Further work using the MLP F1 progeny relating to young sheep dentition may focus on other production traits, including mature-ewe size and reproductive performance at the second mating opportunity. Adult sheep dentition in relation to reproductive performance and productivity has been investigated elsewhere (Richards et al. 2018) and will be a subject of ongoing research across the five sites that comprise the MLP project.

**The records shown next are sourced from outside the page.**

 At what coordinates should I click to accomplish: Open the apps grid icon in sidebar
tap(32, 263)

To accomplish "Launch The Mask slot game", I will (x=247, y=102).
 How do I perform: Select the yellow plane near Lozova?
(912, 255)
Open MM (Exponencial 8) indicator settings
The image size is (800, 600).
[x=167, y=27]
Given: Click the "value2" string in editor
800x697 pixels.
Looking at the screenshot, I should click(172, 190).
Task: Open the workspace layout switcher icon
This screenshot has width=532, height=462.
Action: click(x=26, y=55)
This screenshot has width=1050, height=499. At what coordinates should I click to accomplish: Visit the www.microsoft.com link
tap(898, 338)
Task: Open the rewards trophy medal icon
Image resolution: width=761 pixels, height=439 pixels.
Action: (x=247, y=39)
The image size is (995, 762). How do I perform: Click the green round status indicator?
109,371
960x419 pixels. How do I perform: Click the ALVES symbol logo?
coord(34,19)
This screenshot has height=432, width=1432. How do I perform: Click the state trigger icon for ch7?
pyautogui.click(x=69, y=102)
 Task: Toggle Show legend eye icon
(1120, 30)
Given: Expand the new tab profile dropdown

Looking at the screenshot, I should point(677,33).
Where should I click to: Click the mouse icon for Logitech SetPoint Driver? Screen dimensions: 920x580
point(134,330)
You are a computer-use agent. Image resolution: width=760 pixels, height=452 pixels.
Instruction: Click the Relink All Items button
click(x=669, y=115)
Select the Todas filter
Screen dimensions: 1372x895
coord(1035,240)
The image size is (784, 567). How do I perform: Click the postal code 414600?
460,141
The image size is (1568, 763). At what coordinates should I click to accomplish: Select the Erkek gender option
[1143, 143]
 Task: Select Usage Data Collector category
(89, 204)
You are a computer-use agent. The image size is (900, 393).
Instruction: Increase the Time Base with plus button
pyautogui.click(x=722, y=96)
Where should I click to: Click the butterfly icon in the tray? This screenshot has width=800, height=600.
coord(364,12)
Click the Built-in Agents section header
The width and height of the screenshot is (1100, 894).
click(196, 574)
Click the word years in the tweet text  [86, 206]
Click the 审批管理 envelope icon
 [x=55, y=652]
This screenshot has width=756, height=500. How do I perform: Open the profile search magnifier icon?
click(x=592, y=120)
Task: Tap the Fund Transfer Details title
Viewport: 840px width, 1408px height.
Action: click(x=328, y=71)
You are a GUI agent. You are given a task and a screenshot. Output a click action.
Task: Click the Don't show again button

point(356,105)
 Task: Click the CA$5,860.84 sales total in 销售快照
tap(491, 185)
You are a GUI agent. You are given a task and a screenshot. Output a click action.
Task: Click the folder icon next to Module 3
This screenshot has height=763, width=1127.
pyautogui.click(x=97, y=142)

The variation evident in progeny of Merino sires for the age their progeny attained hogget status as assessed on dentition was highly significant in the present study, demonstrating up to a 2-month difference across sires when the progeny were categorised as hoggets. This presents an opportunity to optimise marketing strategies for male progeny or to appreciate differences in maturity rates and reproductive success in young female progeny. Sire variation in progeny hogget age and the effect on production and reproduction traits were significant. Hogget progeny had higher pregnancy success rates and there was a significant difference between pregnancy success in lambs and hoggets as classified by dentition. Dentition provided an estimate of progeny maturity and an estimate of variation around changes in dentition in Merinos was realised. Progeny of different sires or sheep types will mature at a range of ages and bodyweights and it is important to have an appreciation of these differences so that decisions can be made to suit individual sheep operations and target selection decisions relevant to the goals of independent operations.

The authors declare no conflicts of interest.

This research did not receive any specific funding.